Rifiuti. Saf, gara errata interviene il Tar. Appalto da riassegnate, la ditta vincitrice… non aveva le autorizzazioni


Da La Provincia Quotidiano del 23 giugno 2016

di Cesidio Vano
Il Tar di Latina ha accolto il ricorso presentato dalla società Moscariello srl, quale mandataria del raggruppamento di imprese composto anche dalle società Maya srl e Tramael srl, contro la Società Ambiente Frosinone (Saf) Spa e nei confronti della Berg spa aggiudicataria della gara d’appalto che la Saf ha indetto lo scorso anno per assegnazione del servizio di smaltimento, incluso ritiro e trasporto del rifiuto liquido percolato di discarica e acque di prima pioggia prodotto sia dalle discariche per rifiuti non pericolosi ubicate nei comuni di Pontecorvo, Frosinone, Cassino e sia dell’impianto di trattamento dei rifiuti urbani sito in Colfelice che dal centro di trasferenza di Atina.
A seguito di accesso agli atti, infatti, la società ricorrente aveva rilevato una serie di irregolarità e illegittimità nei titoli e parametri forniti dalla ditta poi risultata aggiudicataria, anche se solo provvisoriamente, dell’appalto decidendo di rivolgersi al Tribunale amministrativo affinché annullasse all’assegnazione della gara e il contratto eventualmente sottoscritto nel frattempo, assegnando invece a se medesima l’appalto, quale seconda in graduatoria, o stabilendo un risarcimento economico.
Tra le violazioni e illegittimità contestate, la società Moscariello ha rilevato la carenza in capo alla ditta vincitrice dei requisiti per gestire il servizio, che però si riteneva potesse essere superata utilizzando le abilitazioni di società indicate ad essere ‘contrattualmente legate’. Inoltre, la stessa società Berg non era in possesso della richiesta iscrizione all’Albo nazionale dei gestori ambientali anche se il bando di gara prevedeva la possibilità di avvalersi dell’iscrizione a tale albo da parte di altre società a ciò titolate.
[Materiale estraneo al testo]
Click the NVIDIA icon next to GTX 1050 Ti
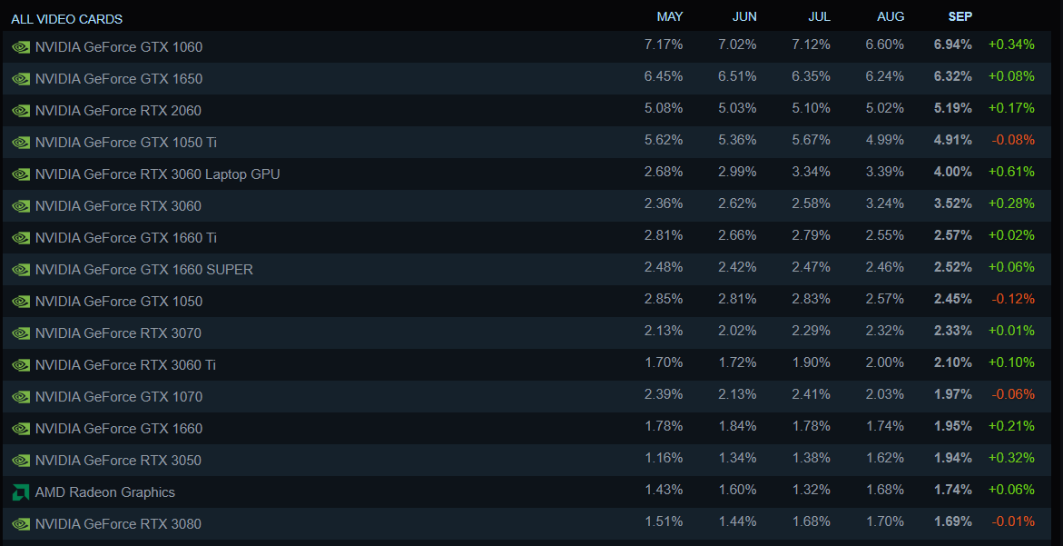1063x546 pixels. pos(21,143)
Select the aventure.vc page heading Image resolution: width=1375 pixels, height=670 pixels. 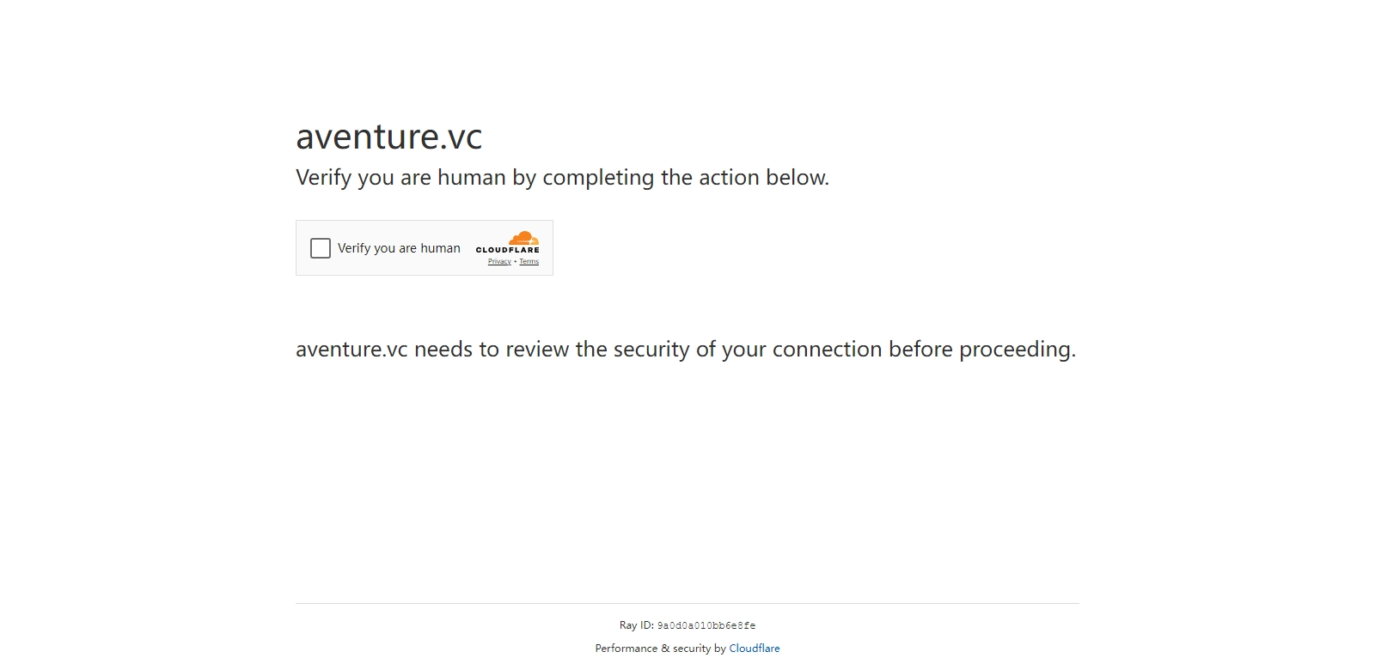click(388, 137)
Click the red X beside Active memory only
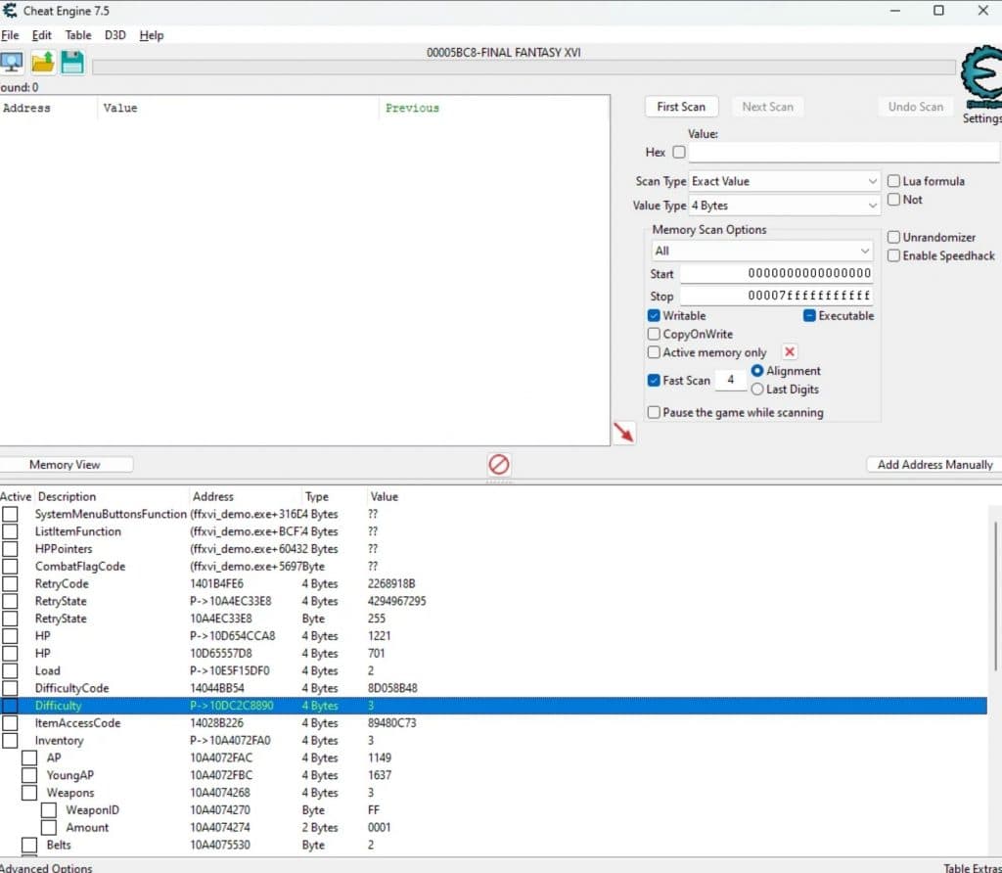 790,352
Il Tar, a seguito del ricorso, già lo scorso aprile aveva sospeso gli atti di gara. Nell’esame di merito della causa, i giudici amministrativi hanno ritenuto dover accogliere le doglianze della ricorrente proprio in merito ai due punto sopra evidenziati poiché lo stesso bando di gara escludeva la possibilità di ricorrere al sub appalto e, pertanto, la ditta sprovvista dei requisiti per gestire il servizio non poteva far valere quelli di un terzo soggetto. Valutazione simile per la mancata iscrizione all’Albo, poiché la normativa in materia esclude espressamente che tale requisito possa essere suscettibile di avvalimento (ovvero la possibilità di avvalersi dei requisiti posseduti da un altro soggetto) e, di più, la stessa norma del bando di gara che prevedeva la possibilità di ricorrere ad altre società relativamente alla iscrizione al l’Ambo dei gestori ambientali deve ritenersi contraria alla norma di legge.
Per tali motivi il Tar ha annullato l’aggiudicazione provvisoria alla Berg spa e l’eventuale contratto (se già sottoscritto) e disposto l’assegnazione dell’appalto alla società ricorrente (se in possesso dei requisiti di legge). Ha condannato la Saf al pagamento, unitamente alla resistente Berg, delle spese di giudizio ognuna per euro 2.500 e quindi per complessivi euro 5.000.